The government believes the policy, known as Right Care, Right Person (RCRP), could save a million hours of police time every year. Chris Philp, the policing minister, said that police should still attend calls involving mental health issues if there is a risk to public safety or if a crime has been committed.
At the moment, however, some police forces attend 80% of 999 calls relating to mental health crises, and the plan is to reduce this to 20-30% of calls in the next two years.
Instead of staying with the person in crisis, which often entails escorting them to hospital and waiting with them in an A&E department, police officers will be expected to hand over cases to health workers within an hour.
The government is providing an extra £1bn a year to fund the policy. This includes £150m for facilities to replace police officers, such as specialist mental-health ambulances, extra capacity for treating patients and crisis cafes where people struggling to cope can drop in for help.
Operators who handle 999 calls are being trained to assess a request for officers to attend, and decide whether someone’s life is at risk, whether there is a threat to the public and whether a possible crime is being committed.
Philp, who wants the change to be completed within the next two years, told the BBC’s Today programme he was “confident” that the new scheme would be safe, though he acknowledged that more capacity was needed to deal with mental health problems. He said the plans would not be rolled out with a “big bang” on day one, but would be decided in “discussion with police and the local health partners”.
The move is supported by the National Police Chiefs Council. The council’s lead for policing and mental health, Rachel Bacon, said that when police were sent, people in mental health crises often felt criminalised: “This is not about us stepping away from mental health incidents, it is about ensuring the most vulnerable people receive the appropriate care, which we are not always best placed to provide.”
Dr Sarah Hughes, the chief executive of Mind, the mental health charity, was sceptical about the plan, saying that it “goes nowhere near offering enough guarantees that these changes will be introduced safely – there is no new funding attached and no explanation of how agencies will be held accountable.” She added: “It is simply impossible to take a million hours of support out of the system without replacing it with investment, and mental health services are not resourced to step up overnight.”
The Royal College of Psychiatrists also expressed concern, saying that the plan must not be “a green light for a unilateral discontinuation” of police involvement in mental health emergencies, describing that as “a real danger to patients”.
Dr Lade Smith, the president of the College, said: “The fact is there are certain legal powers only held by the police such as the power to convey a person in crisis from a public place to a place of safety, and so mental health is always going to be police business.”
Philp said: “These are services that the NHS is in their remit to provide anyway … we’re not creating a new demand. It’s something the NHS should always be doing.”
Humberside Police, which has been using RCRP for three years, said it had saved an average of 1,441 hours of police time a month. Three other force – Hampshire, Lancashire and South Yorkshire – have also begun introducing the policy.
FCC Insight
FCC has reported several times on this story, which has been trailed heavily by the government in the months leading up to today’s formal announcement. It is hard to find fault with the idea that mental health professionals are better equipped than the police to deal with people in crisis. The current system, in which officers spend hours sitting in A&E with mentally vulnerable patients, is neither a good use of police time nor the best way of supporting those patients. It makes far more sense for well-trained mental health support workers to attend patients in crisis and make sure they receive appropriate and timely support. The difficulty, however, as Mind points out, is that these changes need to be properly funded and resourced so that there are enough mental health professionals to respond to emergency calls, and that the police continue to attend if there is a risk to life. Mind is right to worry that, if these changes are rushed out too soon, they could make matters worse for people in mental health crisis rather than better.

......

◆ **COMPLETE THE FOLLOWING**:
(a) In the article on the Right Care, Right Person policy, how many hours of police time per month did Humberside Police say it had saved on average?
(b) Reproduce the passage of the article on the Right Care, Right Person policy that opens with the words containing "At the moment, however, some" and closes with "next two years.".

(Collected data entries)

......

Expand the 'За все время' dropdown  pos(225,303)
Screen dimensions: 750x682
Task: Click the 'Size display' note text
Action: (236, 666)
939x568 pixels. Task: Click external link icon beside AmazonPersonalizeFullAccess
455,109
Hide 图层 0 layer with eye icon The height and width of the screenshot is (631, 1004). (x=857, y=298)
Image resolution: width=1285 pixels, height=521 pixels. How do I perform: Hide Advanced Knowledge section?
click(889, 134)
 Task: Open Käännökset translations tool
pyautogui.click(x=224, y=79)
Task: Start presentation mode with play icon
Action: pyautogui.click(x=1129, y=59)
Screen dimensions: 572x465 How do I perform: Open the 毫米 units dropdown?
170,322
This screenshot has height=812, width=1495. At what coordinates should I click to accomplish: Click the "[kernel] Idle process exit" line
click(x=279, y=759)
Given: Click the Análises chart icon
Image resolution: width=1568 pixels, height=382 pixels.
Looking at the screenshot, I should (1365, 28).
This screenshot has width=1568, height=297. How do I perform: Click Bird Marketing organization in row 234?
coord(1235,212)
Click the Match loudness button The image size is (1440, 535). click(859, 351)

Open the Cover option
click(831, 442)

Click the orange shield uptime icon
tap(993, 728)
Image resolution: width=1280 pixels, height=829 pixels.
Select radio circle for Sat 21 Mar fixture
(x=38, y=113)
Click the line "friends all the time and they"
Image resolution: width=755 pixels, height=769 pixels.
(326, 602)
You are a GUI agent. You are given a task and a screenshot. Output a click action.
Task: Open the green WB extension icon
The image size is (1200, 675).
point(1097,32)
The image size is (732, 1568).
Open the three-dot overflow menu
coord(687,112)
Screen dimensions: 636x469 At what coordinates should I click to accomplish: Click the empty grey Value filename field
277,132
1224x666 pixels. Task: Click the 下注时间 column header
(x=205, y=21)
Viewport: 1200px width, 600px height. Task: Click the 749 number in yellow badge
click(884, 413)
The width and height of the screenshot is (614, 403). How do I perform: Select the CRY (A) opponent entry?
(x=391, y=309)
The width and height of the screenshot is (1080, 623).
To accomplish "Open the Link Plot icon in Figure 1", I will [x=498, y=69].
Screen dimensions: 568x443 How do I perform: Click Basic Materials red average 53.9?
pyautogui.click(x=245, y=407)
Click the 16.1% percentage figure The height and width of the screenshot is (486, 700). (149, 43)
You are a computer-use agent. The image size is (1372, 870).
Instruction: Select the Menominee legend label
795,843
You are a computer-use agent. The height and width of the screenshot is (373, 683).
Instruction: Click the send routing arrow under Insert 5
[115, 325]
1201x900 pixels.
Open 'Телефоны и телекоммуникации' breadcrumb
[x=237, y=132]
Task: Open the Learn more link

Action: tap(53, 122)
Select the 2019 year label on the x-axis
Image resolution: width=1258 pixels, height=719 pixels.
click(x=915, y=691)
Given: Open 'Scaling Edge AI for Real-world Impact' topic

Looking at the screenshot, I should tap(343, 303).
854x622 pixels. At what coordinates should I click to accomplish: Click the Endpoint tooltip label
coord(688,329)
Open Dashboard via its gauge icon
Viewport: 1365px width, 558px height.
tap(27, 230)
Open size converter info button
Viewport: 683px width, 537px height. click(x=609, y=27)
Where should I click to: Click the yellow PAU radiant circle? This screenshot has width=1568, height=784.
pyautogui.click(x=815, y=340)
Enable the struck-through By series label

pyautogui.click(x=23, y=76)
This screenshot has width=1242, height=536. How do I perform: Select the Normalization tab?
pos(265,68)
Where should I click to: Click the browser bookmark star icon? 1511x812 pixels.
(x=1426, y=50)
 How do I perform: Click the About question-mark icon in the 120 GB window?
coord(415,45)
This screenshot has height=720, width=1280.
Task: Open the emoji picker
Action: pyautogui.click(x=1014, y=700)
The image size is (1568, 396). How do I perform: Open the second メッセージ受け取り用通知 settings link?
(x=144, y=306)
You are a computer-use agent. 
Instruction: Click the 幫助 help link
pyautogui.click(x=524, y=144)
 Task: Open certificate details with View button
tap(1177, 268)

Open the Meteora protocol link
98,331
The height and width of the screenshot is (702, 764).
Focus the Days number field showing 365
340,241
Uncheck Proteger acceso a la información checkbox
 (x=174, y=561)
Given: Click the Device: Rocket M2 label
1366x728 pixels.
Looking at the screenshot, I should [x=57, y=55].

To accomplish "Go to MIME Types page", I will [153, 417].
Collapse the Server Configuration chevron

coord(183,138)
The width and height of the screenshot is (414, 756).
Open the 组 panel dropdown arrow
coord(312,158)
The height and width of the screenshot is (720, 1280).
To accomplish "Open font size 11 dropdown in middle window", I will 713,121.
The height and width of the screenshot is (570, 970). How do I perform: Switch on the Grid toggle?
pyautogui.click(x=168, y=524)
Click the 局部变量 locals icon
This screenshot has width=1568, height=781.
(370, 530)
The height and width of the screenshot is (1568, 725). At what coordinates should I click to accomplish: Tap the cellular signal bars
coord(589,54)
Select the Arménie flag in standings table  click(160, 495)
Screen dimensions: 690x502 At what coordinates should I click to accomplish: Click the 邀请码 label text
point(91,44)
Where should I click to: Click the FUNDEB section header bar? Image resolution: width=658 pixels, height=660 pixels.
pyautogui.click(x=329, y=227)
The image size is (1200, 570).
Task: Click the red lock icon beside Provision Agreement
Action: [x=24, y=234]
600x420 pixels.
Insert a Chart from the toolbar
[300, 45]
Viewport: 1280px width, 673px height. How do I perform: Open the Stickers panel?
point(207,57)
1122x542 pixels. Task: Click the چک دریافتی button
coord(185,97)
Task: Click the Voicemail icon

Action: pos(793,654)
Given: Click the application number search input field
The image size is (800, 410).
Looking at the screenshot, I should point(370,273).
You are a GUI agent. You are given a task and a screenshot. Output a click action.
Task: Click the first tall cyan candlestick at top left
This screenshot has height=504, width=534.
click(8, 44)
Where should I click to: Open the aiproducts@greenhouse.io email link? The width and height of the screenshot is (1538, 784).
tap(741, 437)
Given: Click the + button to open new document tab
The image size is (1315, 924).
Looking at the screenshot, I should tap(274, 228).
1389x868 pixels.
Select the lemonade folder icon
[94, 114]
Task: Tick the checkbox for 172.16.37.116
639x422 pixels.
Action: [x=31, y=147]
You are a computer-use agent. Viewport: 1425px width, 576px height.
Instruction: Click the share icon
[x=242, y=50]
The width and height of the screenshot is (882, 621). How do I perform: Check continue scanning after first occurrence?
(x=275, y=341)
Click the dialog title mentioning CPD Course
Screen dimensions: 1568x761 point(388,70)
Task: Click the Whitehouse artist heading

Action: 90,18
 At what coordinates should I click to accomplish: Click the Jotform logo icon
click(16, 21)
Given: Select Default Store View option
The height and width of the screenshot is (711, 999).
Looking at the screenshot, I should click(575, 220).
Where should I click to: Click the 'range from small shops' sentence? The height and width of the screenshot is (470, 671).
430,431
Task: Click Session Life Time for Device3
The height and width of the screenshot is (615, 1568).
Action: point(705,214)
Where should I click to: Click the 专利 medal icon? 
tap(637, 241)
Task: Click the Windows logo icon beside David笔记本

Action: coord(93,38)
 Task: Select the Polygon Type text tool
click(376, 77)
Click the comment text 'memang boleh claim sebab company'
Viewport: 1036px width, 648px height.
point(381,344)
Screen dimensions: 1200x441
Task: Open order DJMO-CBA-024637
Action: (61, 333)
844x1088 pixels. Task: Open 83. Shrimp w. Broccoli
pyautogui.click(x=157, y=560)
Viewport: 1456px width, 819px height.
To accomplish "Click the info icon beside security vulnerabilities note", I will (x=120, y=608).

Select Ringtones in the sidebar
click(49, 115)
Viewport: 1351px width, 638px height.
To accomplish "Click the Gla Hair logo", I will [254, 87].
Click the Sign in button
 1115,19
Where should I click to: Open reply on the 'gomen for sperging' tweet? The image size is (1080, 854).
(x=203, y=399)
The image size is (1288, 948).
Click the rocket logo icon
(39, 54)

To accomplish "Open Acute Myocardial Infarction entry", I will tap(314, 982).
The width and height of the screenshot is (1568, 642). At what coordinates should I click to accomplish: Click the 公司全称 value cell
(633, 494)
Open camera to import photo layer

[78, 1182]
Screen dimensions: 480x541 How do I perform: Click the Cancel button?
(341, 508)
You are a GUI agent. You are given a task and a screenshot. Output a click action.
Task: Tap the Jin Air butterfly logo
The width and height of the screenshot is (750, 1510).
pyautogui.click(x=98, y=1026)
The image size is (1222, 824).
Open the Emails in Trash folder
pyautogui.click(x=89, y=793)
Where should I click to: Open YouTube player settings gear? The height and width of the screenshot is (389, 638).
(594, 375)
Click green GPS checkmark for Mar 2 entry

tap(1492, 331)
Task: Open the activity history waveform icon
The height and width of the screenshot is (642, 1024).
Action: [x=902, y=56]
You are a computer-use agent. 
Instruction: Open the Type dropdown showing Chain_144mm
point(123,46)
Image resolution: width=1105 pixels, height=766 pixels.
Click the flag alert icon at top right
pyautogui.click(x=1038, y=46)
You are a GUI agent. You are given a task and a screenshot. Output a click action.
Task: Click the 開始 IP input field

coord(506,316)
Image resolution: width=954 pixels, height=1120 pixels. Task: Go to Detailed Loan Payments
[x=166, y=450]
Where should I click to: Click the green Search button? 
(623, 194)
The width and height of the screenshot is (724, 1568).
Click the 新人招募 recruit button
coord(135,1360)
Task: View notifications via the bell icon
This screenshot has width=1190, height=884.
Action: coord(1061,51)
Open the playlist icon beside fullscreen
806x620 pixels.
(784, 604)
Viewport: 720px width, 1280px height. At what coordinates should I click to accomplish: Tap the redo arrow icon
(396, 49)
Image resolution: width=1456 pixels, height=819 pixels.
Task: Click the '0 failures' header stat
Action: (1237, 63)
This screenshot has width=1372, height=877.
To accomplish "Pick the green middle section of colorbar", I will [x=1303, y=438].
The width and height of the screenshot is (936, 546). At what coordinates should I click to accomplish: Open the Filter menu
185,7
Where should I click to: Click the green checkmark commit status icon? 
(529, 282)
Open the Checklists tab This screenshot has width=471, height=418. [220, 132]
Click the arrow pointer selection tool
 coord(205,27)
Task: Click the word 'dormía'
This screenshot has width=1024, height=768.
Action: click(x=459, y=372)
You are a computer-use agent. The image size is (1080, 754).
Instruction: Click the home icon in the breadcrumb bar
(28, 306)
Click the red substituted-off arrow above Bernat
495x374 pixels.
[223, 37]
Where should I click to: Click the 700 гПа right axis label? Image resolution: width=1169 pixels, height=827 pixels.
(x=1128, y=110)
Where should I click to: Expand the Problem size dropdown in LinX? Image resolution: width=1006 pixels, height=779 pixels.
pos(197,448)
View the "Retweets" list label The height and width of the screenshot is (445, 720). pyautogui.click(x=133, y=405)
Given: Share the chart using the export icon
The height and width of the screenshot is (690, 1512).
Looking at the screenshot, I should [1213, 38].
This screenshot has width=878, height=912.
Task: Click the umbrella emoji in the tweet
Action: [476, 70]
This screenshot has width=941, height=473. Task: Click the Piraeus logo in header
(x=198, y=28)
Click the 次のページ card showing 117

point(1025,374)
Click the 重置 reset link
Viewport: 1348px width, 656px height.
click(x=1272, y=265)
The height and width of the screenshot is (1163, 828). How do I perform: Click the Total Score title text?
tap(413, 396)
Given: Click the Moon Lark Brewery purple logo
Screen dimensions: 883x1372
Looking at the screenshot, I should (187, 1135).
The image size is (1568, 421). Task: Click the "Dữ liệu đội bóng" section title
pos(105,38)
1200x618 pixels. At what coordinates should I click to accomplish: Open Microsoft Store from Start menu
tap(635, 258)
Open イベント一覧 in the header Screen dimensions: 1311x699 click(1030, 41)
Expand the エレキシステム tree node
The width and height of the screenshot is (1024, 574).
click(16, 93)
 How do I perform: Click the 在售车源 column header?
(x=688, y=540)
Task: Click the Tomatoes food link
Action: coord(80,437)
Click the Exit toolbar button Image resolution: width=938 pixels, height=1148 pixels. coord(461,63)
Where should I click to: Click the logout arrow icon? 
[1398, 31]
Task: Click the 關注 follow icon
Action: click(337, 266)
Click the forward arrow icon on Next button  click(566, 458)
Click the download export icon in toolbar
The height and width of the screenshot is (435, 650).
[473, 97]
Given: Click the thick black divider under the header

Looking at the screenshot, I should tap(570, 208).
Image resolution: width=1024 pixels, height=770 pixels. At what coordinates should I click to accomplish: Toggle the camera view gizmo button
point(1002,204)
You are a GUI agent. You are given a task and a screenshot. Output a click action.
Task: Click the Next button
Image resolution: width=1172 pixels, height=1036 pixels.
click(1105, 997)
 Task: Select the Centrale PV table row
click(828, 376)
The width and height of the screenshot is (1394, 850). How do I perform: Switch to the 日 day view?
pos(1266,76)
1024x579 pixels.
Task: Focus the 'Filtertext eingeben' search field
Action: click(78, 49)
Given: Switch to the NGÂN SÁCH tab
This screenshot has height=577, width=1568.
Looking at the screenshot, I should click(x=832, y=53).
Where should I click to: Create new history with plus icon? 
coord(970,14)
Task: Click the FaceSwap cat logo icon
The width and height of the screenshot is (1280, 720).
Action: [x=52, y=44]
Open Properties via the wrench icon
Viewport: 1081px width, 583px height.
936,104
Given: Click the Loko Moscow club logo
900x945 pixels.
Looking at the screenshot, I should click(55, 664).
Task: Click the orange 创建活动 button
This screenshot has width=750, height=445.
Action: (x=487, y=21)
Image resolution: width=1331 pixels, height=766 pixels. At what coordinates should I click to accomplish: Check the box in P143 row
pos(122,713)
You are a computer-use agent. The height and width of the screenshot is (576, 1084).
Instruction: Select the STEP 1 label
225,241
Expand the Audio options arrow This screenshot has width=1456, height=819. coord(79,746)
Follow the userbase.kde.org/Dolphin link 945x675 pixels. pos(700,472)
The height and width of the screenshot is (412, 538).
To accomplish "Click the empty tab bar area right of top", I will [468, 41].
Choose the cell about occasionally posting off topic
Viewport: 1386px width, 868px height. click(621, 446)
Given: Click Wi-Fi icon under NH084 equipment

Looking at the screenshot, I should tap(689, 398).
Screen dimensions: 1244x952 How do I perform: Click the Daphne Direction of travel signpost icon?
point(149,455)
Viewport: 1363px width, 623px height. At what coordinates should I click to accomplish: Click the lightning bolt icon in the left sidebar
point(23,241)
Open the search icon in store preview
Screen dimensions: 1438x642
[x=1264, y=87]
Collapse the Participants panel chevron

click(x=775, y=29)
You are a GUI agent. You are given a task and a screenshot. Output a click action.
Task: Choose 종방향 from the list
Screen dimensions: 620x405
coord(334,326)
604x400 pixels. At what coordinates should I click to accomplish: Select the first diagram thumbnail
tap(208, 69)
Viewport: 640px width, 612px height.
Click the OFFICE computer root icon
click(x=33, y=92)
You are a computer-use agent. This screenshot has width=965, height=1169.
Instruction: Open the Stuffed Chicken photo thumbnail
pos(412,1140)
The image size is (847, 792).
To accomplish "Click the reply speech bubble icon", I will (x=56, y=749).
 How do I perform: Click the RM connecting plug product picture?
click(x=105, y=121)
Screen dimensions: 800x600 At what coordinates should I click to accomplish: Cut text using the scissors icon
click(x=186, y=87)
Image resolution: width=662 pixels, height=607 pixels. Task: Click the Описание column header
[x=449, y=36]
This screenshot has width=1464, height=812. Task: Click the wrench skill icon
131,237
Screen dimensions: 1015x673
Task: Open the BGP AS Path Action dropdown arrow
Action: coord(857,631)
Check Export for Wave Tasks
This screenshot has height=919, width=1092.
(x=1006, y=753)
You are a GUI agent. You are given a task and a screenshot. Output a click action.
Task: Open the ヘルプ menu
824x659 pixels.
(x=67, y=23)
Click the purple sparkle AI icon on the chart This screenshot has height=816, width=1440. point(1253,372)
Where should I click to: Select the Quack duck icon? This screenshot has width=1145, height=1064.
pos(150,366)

......

◆ **EXERCISE RESULTS**:
(a) An average of 1,441 hours a month.

(b)
At the moment, however, some police forces attend 80% of 999 calls relating to mental health crises, and the plan is to reduce this to 20-30% of calls in the next two years.